## Task to complete
Pictures do not belong in your copy. Repeat all the other data exactly.

Extracted information START

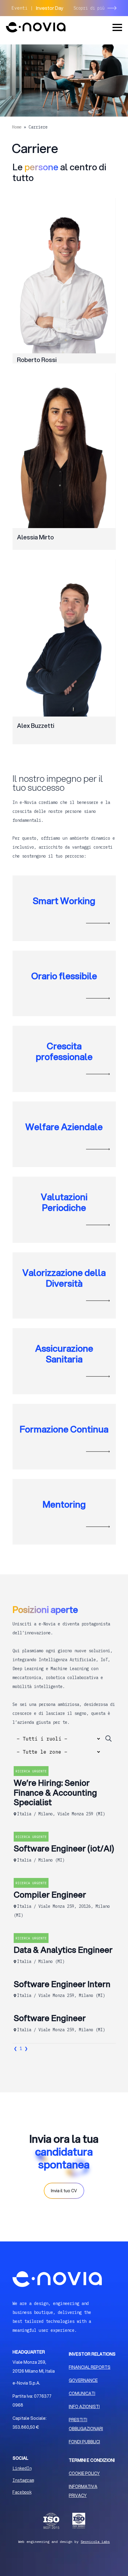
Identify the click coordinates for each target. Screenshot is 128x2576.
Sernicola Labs (95, 2541)
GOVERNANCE (83, 2380)
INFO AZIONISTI (84, 2407)
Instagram (23, 2480)
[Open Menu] (117, 27)
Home (16, 127)
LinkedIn (22, 2468)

Extracted information END

## Result for this task
Identify the click coordinates for each target. Screenshot is 128x2576.
Sernicola Labs (95, 2541)
GOVERNANCE (83, 2380)
INFO AZIONISTI (84, 2407)
Instagram (23, 2480)
[Open Menu] (117, 27)
Home (16, 127)
LinkedIn (22, 2468)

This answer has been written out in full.